WORK ITEM:
In the copy, include exactly the lines from the one with "This screenshot has height=360, width=483." through the end of the data and no others, both ends kept, with every picture left out.

RECORDS SUPPLIED:
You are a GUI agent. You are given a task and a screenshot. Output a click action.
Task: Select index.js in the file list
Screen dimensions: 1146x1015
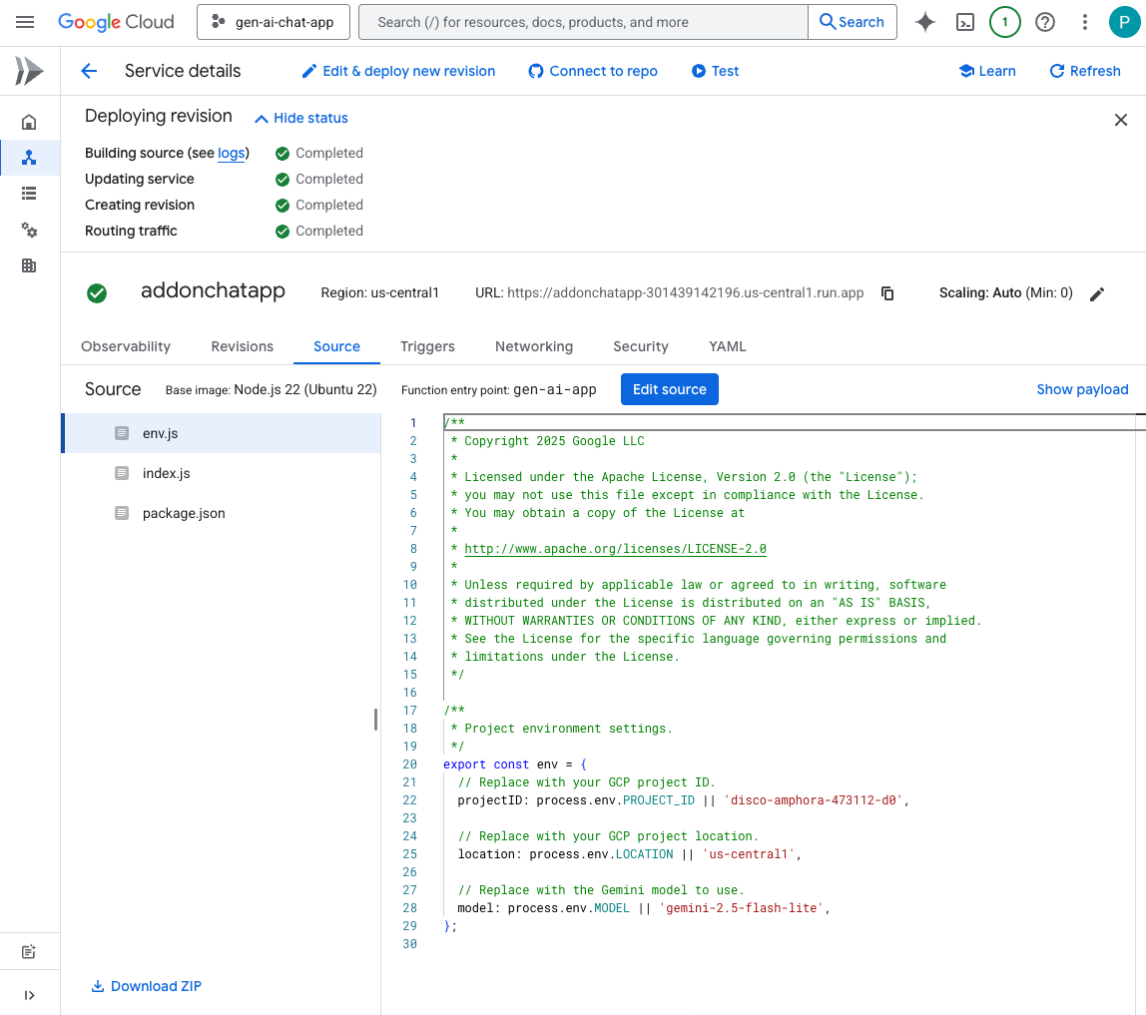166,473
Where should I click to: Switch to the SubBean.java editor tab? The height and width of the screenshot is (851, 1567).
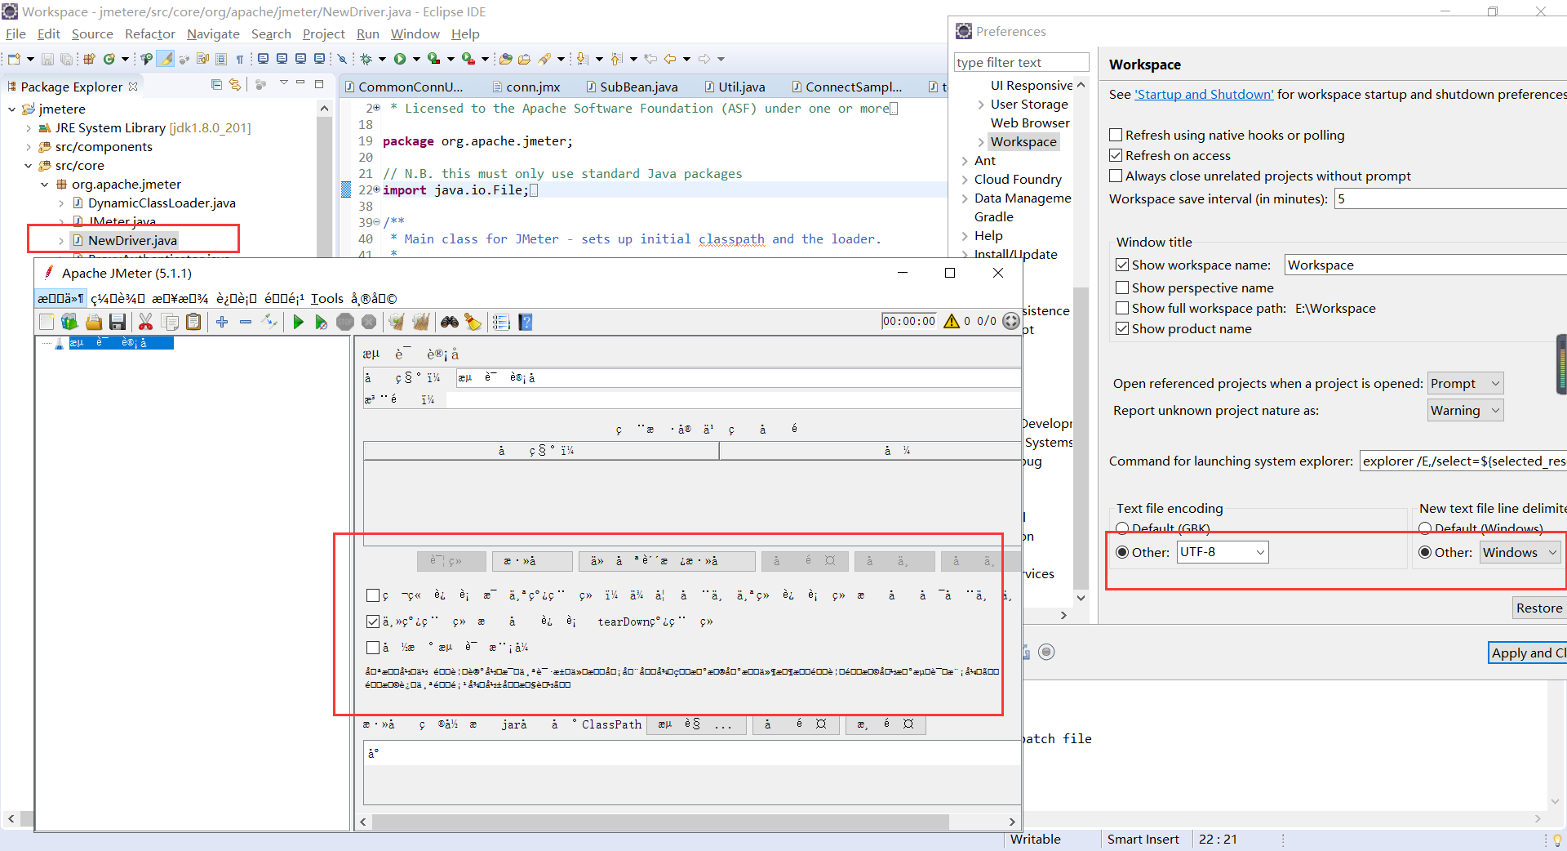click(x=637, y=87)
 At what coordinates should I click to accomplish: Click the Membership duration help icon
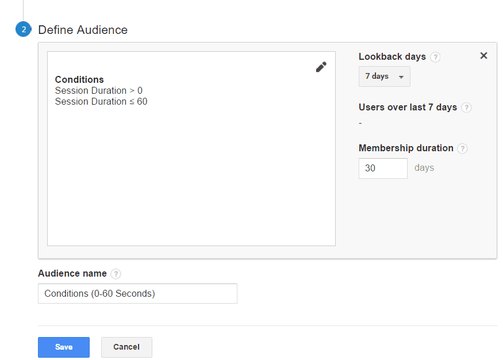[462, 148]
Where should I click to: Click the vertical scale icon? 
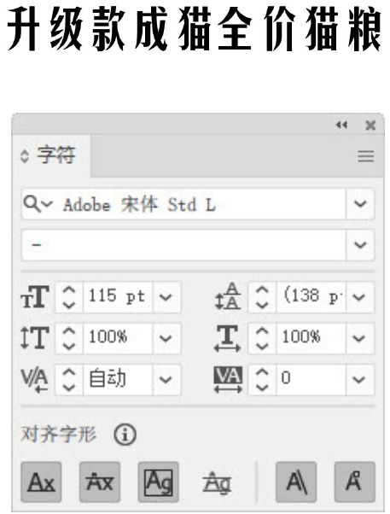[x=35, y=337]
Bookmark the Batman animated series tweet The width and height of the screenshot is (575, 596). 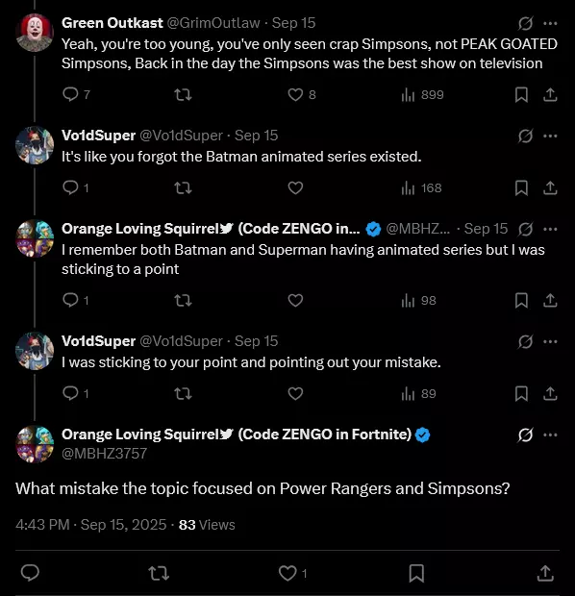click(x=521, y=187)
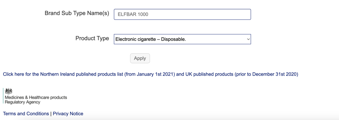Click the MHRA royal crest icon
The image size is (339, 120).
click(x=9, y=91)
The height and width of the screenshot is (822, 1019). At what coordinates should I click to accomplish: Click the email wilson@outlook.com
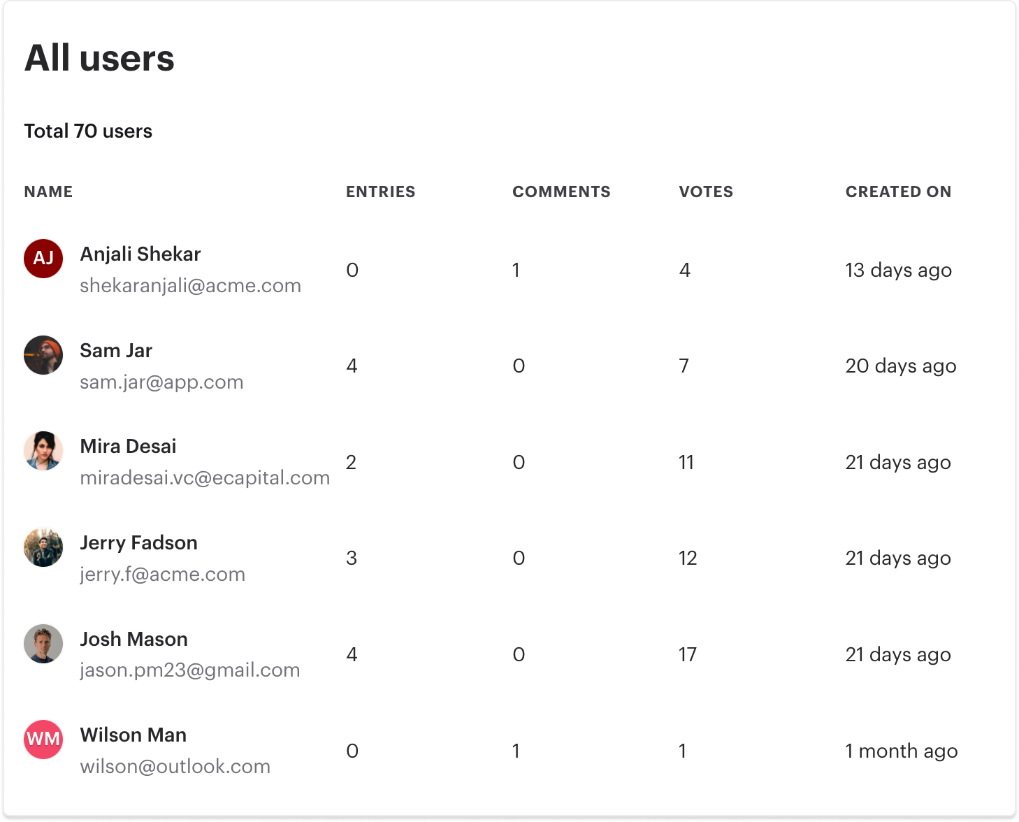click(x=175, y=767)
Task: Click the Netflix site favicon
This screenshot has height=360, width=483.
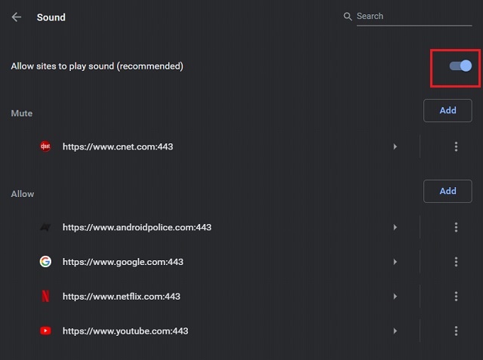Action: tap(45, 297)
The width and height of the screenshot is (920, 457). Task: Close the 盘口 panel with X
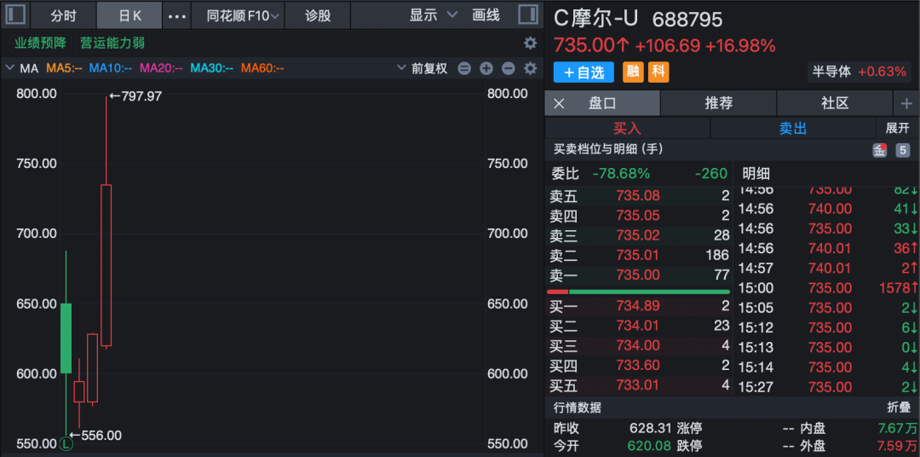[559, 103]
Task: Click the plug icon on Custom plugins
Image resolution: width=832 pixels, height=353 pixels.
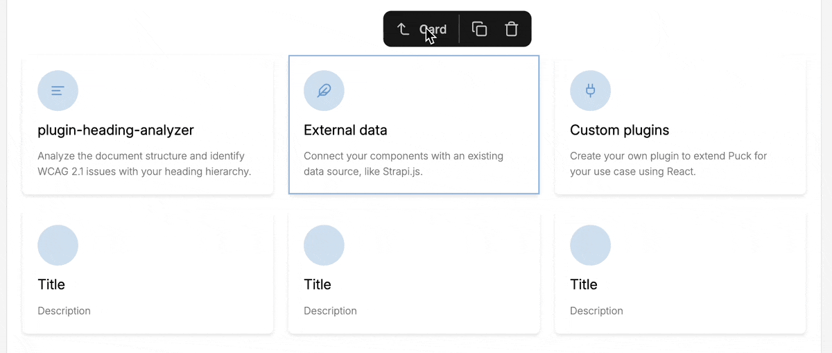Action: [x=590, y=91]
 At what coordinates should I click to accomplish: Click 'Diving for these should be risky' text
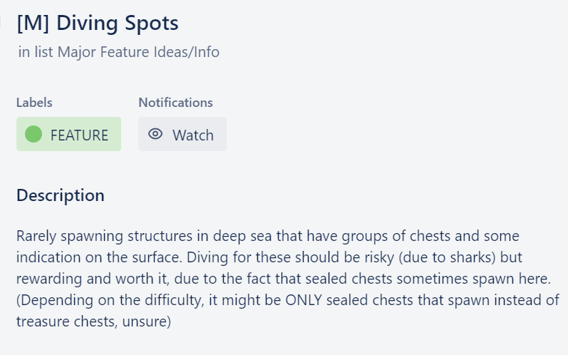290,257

YOUR SOLUTION:
This screenshot has height=360, width=483.
Action: tap(45, 297)
The width and height of the screenshot is (920, 457). Task: Close the 盘口 panel with X
[559, 103]
Task: Click the plug icon on Custom plugins
Image resolution: width=832 pixels, height=353 pixels.
Action: [x=590, y=91]
 At what coordinates should I click to accomplish: Click 'Diving for these should be risky' text
290,257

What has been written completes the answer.